Собрание сочинений в 4 томах. Том 3, книга 1. Человек выстоит. Фантастический реализм Фолкнера - страница 4



«Человек не остров, каждый несет ответственность перед человечеством» (342) – так интерпретировал слова английского поэта Джона Донна (взятые Хемингуэем в качестве эпиграфа к роману «По ком звонит колокол») Фолкнер, писатель, у которого точка зрения, позиция рассказчика приобретают принципиальное, эстетически определяющее значение.

Эта позиция рассказчика становится структурообразующим элементом в каждом романе писателя. Фолкнеровское повествование временами напоминает разговор Гэвина Стивенса с глухой Линдой в романе «Особняк» – он пользовался блокнотом и карандашом, а она отвечала ему вслух, так что присутствующему при этом Чарльзу Маллисону приходилось по ответам угадывать, каков был вопрос. Сам по себе подобный прием повествования еще не выражает стремления писателя к нарочитой усложненности или пристрастия к определенному художественному методу. В 1920–1930-е годы подобным средством широко пользовались как писатели-модернисты, так и реалисты.

Что искал и что находил в этом литературном приеме Фолкнер? Был ли то плодотворный и закономерный поиск художественной формы? Критика по-разному отвечала на этот вопрос, по-разному относилась к своеобразной стилистике Фолкнера, его непростой манере повествования. Бесспорно, прав П. Палиевский, утверждающий, что Фолкнер «ничего не усложнял намеренно, скорее даже стремился здесь к обратному, но все же в его длинной, свивающейся кольцами, как проволока, фразе неподготовленный человек может застрять и, не продвинувшись, бросить книгу. По-видимому, это испытание стоит преодолеть, может быть, решиться даже и, если не вышло первый раз, перечесть роман снова. Таков уж этот писатель-гордец, не принимающий привязанности наполовину»[15].

Фолкнер принадлежит к писателям, понимание которых открывается с годами. Оно зависит не только от возраста читателя, но и от времени, которое объективно придает его произведениям значимость непреходящей художественной правды. Не сразу и не все вдруг вошли книги Фолкнера в круг чтения и в восприятие критики, были правильно и по достоинству оценены. Весьма нелестными комментариями сопровождалась публикация небольших отрывков из «Шума и ярости» в нашей прессе в 1933 г. Да и поныне не все отстоялось, определилось в эстетической оценке наследия писателя. Еще не так давно споры шли и об идейной направленности «Осквернителя праха», и о художественной манере романа «Шум и ярость». В книгах, появившихся в 1970-е годы, можно было встретить весьма далекие от понимания творчества писателя определения, будто Фолкнер является «жертвой собственного декадентства».

Однако существовали и иные точки зрения.
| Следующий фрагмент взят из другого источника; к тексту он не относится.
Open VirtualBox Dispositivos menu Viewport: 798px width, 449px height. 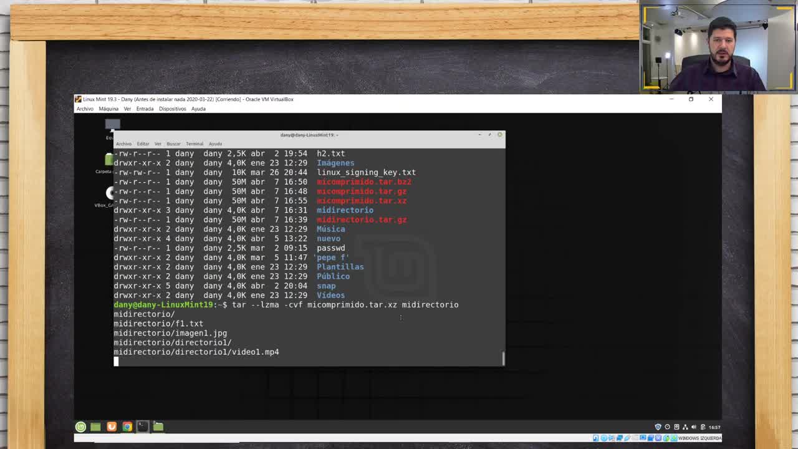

Например, в 1946 г. Малколм Каули справедливо отмечал, что история гангстера Лупоглазого и Темпл Дрейн, рассказанная в «Святилище», более глубока, чем кажется при первом поспешном прочтении романа, – «а на более серьезное чтение этой книги большинство критиков и не способны». Не случайно именно в годы холодной войны «Святилище» подверглось преследованию филадельфийской полиции и духовенства, объявивших ужасающую картину изнанки благопристойной жизни американского общества, нарисованную в романе, «грязным богохульством и проявлением антиамериканизма»[16].

В нашей критике проблема реализма Фолкнера впервые была исследована П. Палиевским в 1964 г. Его работа «Путь У. Фолкнера к реализму» стала началом советского фолкнероведения. Однако творчество писателя рассматривалось главным образом в исследованиях общетеоретического и историко-литературного характера, работы о нем только начали появляться в 1970-е годы (книги Ю. Палиевской, Б. Грибанова, В. Костякова, Н. Анастасьева и др.). Наиболее концептуально точной мне представляется монография А.К. Савурёнок «Романы У. Фолкнера 1920–1930-х годов» (1979; отдельные главы печатались в начале 1970-х годов). Настоящая книга написана в середине 1970-х годов и дополнена в последующие годы. Ныне серьезный разговор о судьбах реализма в мировой литературе немыслим без обращения к художественному опыту Уильяма Фолкнера.